A real bonus of this is that you don’t have to have had a good home in your childhood to create this feeling. Neither do you need to have easy assess to people who feel like family. This is about place and sensory experience.

Of course, this isn’t an instant remedy or cure for life’s tricky problems, but it does help if you are trying to improve your mental health and come at your problems from a more regulated place. It doesn’t mean that you need to move house and live in one of the places you’ve had an ‘at home’ experience (though I’m also not saying don’t do that…) , just that you might need to visit more regularly, or find other ways of surrounding yourself with the right environmental cues of safety and connection. Here’s some examples of how I do this in day to day life, so that you can adapt these ideas to suit your own situation and preferences:

  • Do my admin at my local library

  • Read in a coffee shop for an hour

  • Have plants around my home

  • Surround myself with colours that make me feel good - on the walls, my clothes, accessories etc

  • Plan trips to my favourite places, this gives me something to look forward to

  • Have access to scents I like - lemon, coffee, basil, my dog, old books, pine

  • Look at photos or artwork that brings positive memories and associations

  • Intentionally make time for hobbies at evenings and weekends

  • Attend a bookclub (or two, actually!)

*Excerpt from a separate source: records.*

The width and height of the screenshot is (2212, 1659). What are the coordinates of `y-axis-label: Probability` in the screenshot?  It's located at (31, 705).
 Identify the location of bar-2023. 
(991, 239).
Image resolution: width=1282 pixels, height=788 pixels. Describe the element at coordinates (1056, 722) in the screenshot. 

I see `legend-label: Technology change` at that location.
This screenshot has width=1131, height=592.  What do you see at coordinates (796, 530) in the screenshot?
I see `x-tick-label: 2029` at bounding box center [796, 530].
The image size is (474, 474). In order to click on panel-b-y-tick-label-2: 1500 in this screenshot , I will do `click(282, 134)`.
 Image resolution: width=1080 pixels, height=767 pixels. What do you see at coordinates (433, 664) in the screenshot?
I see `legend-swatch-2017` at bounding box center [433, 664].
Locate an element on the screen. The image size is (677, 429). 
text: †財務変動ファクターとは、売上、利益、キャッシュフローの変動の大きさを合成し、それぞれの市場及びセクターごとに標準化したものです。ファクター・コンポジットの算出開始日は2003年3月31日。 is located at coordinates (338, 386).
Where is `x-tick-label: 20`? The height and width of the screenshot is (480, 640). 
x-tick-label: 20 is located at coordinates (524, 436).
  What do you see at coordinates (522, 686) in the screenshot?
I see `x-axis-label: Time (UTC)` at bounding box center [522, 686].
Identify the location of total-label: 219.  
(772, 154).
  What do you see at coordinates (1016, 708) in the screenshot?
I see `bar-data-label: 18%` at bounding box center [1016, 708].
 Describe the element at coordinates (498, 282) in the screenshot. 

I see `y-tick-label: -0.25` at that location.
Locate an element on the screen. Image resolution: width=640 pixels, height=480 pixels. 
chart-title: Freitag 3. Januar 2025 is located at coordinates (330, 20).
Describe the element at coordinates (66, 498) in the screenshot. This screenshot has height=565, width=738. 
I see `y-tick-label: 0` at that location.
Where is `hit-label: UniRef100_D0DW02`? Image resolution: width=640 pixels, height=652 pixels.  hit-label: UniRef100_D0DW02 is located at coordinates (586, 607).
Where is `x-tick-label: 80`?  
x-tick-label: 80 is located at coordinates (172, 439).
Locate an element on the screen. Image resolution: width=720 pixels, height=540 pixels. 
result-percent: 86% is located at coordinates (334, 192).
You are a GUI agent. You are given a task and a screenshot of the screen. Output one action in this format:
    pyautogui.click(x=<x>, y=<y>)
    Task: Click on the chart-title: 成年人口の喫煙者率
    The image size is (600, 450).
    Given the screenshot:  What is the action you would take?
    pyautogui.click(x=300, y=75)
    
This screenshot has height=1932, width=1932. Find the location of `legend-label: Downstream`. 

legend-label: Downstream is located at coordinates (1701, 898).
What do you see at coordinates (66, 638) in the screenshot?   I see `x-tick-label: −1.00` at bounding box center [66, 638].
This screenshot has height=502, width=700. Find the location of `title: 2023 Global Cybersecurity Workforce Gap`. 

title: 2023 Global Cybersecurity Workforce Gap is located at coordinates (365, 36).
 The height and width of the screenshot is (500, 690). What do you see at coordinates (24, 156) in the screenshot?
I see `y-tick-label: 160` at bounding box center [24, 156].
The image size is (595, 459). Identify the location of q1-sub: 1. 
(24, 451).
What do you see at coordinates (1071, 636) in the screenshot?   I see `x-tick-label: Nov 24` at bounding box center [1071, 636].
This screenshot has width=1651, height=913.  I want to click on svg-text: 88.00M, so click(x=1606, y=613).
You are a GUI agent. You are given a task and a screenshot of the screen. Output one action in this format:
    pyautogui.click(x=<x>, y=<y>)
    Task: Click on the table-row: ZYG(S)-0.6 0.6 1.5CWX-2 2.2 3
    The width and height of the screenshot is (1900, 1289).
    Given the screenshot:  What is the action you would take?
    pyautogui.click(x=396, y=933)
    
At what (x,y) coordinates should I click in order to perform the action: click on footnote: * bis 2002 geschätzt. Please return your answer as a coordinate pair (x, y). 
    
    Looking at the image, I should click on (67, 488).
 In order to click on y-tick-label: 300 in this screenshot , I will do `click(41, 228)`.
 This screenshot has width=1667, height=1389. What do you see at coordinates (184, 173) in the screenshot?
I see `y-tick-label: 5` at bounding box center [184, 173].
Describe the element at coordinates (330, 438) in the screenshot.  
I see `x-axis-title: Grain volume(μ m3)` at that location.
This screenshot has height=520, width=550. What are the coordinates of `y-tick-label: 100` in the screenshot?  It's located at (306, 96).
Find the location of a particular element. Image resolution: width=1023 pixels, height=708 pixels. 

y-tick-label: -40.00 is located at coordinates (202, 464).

  • Go to, and probably in, water, ideally the sea but a lake will do, in times of distress

Know Thyself

The phrase γνῶθι σεαυτόν (know thyself) was inscribed on the ancient Greek temple of Apollo in Delphi; the philosophers then knew that self knowledge was the hallmark of wisdom. I’d add that self knowledge is also the foundation for happiness and wellbeing. Without that, it’s hard to make intentional choices that support what feels good, for you. So, if you don’t know where, or what or who, makes you feel ‘at home’, start with getting to know your own likes and dislikes first. Do this by thinking but also through the body - notice how you respond to sights, sounds, touch, smells.

Instructions for living a life. Pay attention. Be astonished. Tell about it.
— Mary Oliver

Tell yourself. Tell your loved ones, especially if they feel like home. Tell your journal. Tell your therapist. If you find something, somewhere or someone that feels like home: notice it. Relish in it. Tell about it.